Toni: "300 gol in una giornata perfetta"

Le dichiarazioni dell'attaccante gialloblù, Luca Toni, rilasciate al termine della sfida Udinese-Hellas Verona (1-2).
"I 300 gol tra i professionisti? E' stata una giornata perfetta, ci tenevo a raggiungere l'obiettivo e a vincere questa partita con una rete importante. Sono riuscito ad arrivare fino a qui e ora, insieme alla società, metterò la maglia celebrativa, che racchiude tutti i gol che ho fatto in tutte le squadre in cui ho giocato, in vendita per beneficenza: il ricavato sarà devoluto interamente a un ospedale pediatrico. "Menga poc"? Sono cresciuto in montagna, a Serramazzoni, questo termine, presente sulla maglia, significa "mica pochi". Sono molto legato alla mia terra, ed era giusto festeggiare nel dialetto modenese, con una t-shirt che dedico a tutti i tifosi che mi hanno accompagnato in questi anni.
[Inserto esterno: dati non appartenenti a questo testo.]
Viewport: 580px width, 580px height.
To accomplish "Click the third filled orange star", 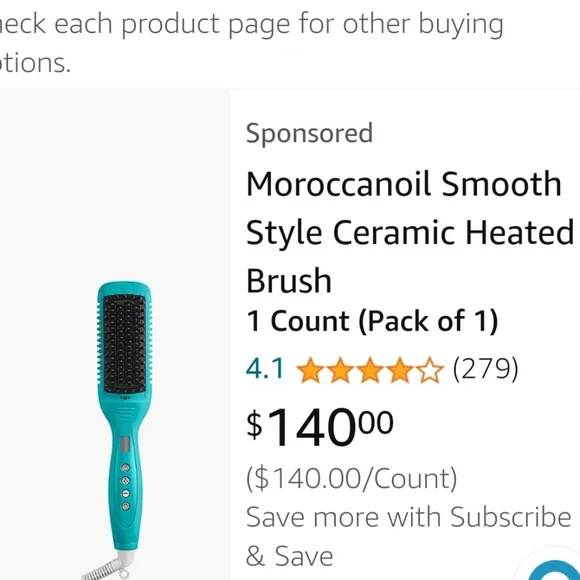I will [x=370, y=370].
Gli stimoli per continuare? Io sono partito dalla C1, giocavo a Modena. Andavo al campo sempre con il sorriso per cercare di migliorarmi, anno per anno, con tanta voglia. Anche adesso mi piace divertirmi, sentire l'adrenalina della domenica, e finché avrò questa voglia e sentirò queste emozioni continuerò ad allenarmi. Il più bel gol di questi 300? Ogni rete è speciale, dal primo gol fino a quelli realizzati al Mondiale del 2006. Ho segnato in Italia, in Germania, ho battuto record e vinto una Scarpa d'Oro. Scegliere solo un gol non è giusto".
"A Udine abbiamo fatto una grande gara, siamo andati in svantaggio ma non abbiamo mollato e siamo riusciti a ribaltare il risultato. Voglio fare bene e salvare il Verona. Nel nostro campionato ci sarà da soffrire, prima della pausa natalizia ci sarà il derby contro il Chievo per tornare a volare. Speriamo di fare un gran risultato, che riporterebbe l'entusiasmo di poco tempo fa. Avevamo abituato bene i nostri tifosi, la Curva ci è sempre stata vicina, ma è normale che dopo una stagione come quella dello scorso anno poteva sembrare tutto dovuto. Siamo ripartiti, non è mai facile, abbiamo cambiato tanti calciatori e siamo in linea con il nostro obiettivo, perché il Verona si deve salvare. La polemica è normale, ma questa è la vittoria del gruppo, che ci porta a 17 punti".
"I nostri gol? Abbiamo parlato prima, se facciamo gol ancora noi vuol dire che la gioventù non va proprio forte (ride, ndr). Si scherza, ma bisogna cambiare mentalità nel calcio italiano e puntare sui ragazzi più giovani, altrimenti si rischiano di perdere altre posizioni nel ranking europeo. Totò è forte e ha fatto una grande partita. Noi dovevamo fare i 3 punti per ripartire: ne avevamo bisogno".